Hundreds Pack Biomass Hearing
By Paul Tuthill
Springfield, MA – Regulators in Massachusetts are weighing a decision on the final environmental permit needed to build a wood burning power plant in Springfield. The controversial biomass project was the focus of a raucous public hearing Tuesday night WAMC's Pioneer Valley Bureau Chief Paul Tuthill reports .
Close to 500 people packed a Springfield middle school auditorium for the Massachusetts Department of Environmental Protection's final scheduled public hearing on the proposed biomass plant . The audience was dominated by construction tradesmen, who wore green t-shirts and stickers touting biomass, and by environmental activists who brought props such as a giant asthma control inhaler
There were loud reactions as speakers, alternately made cases for and against the project..
More than 70 people signed up to speak.
David Callahan, the president and CEO of Palmer Renewable Energy, said the 35 megawatt plant which would burn a daily average of almost 12 hundred tons of wood is the single cleanest biomass plant ever proposed in the country .

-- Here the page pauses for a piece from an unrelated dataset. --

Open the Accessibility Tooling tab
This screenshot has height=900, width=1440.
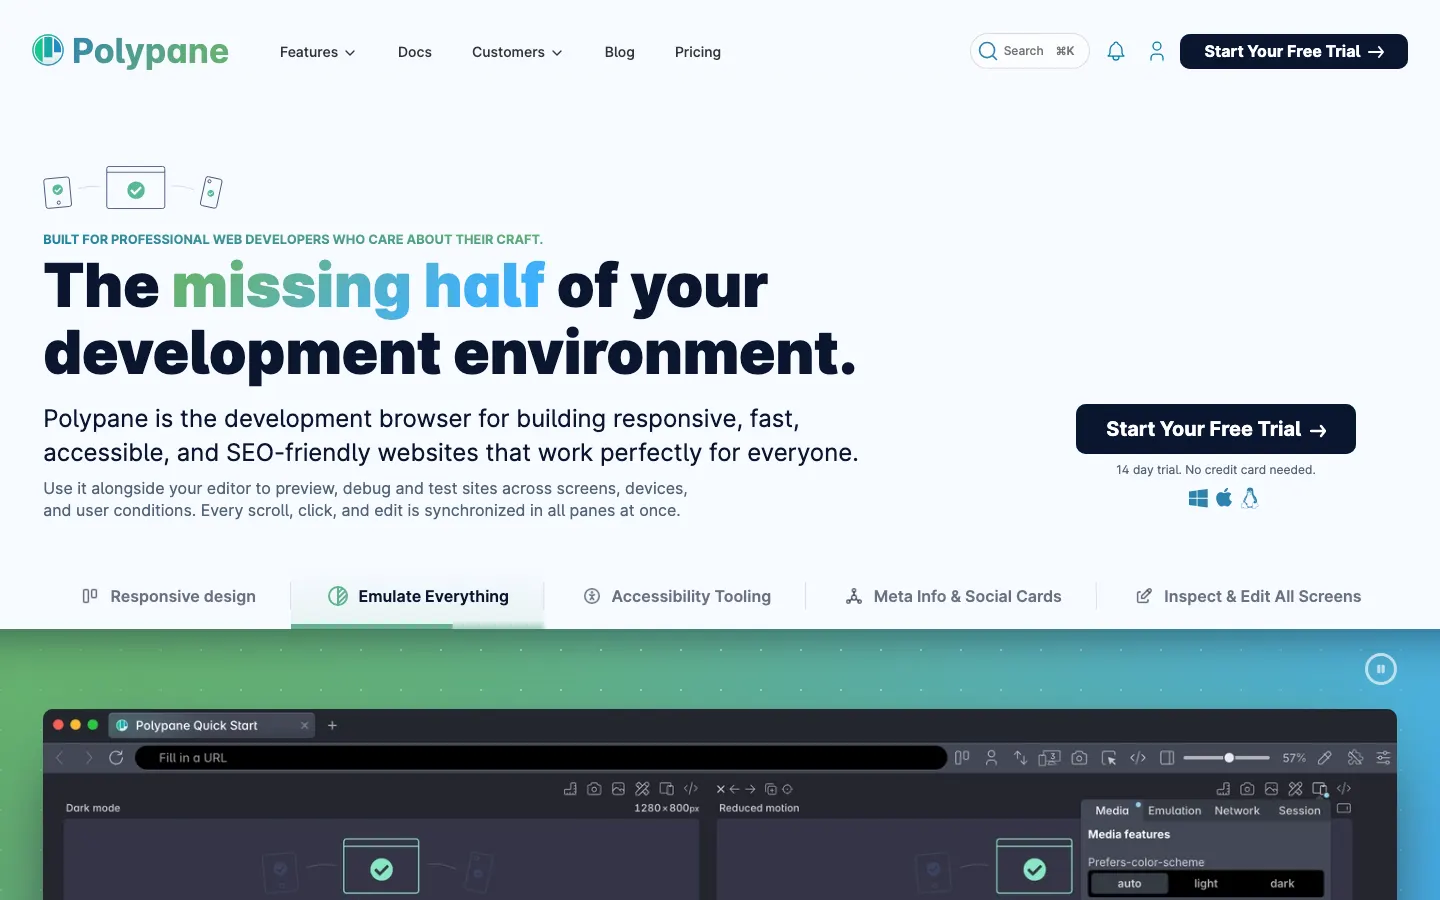tap(677, 597)
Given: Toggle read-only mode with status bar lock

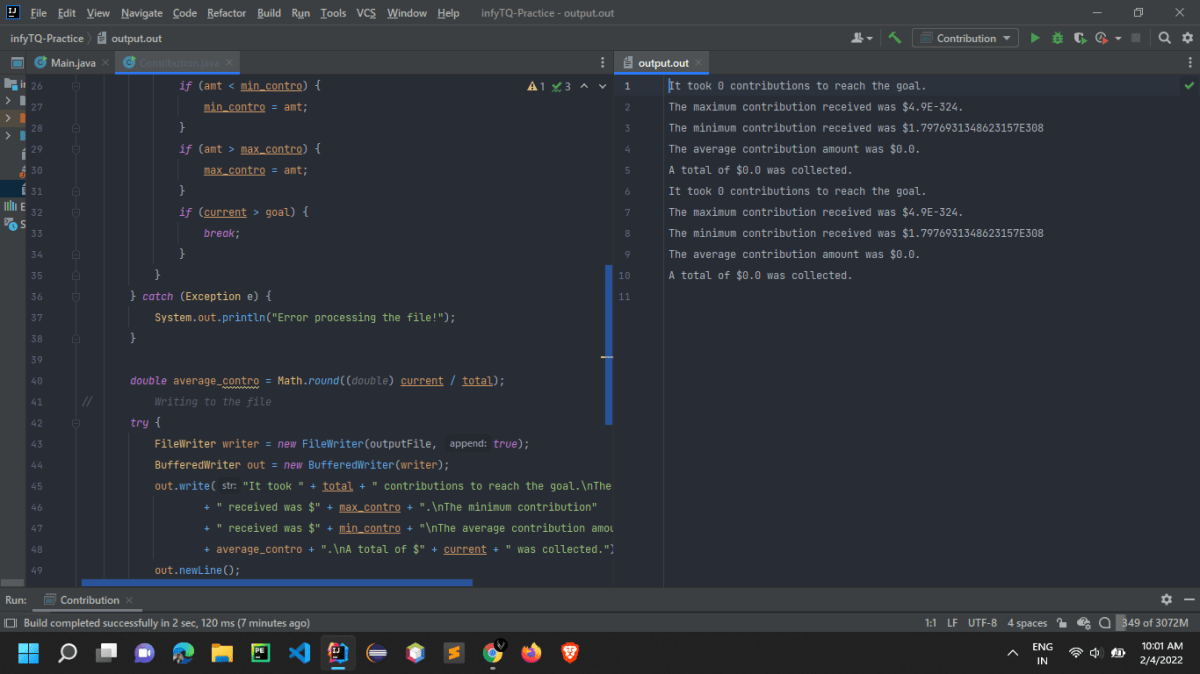Looking at the screenshot, I should 1061,623.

Susan Reid, vice president of the Conservation Law Foundation of Massachusetts labeled it a dirty project..
Experts for the project's developer , who spoke at the hearing, insisted the plant's impact on air quality would be ..insignificant. Opponents said the smokestack emissions would be just below what current regulations permit and they said that should not be acceptable in a city with higher than average rates of asthma and other respiratory illness.
Palmer Renewable Energy is pledging to contribute two million dollars directly to Springfield for the city to address existing health problems. Project spokesman Frank Fitzgerald said assertions about the risk to public health posed by the biomass plant are wrong
Patty McCauley , who lives within a mile and a half of where the plant would be built, is convinced its does not belong in Springfield.
Mass DEP spokesperson Catherine Skiba encourages people to submit written comments about the project
That decision could come any time after the April 29 deadline for public comment..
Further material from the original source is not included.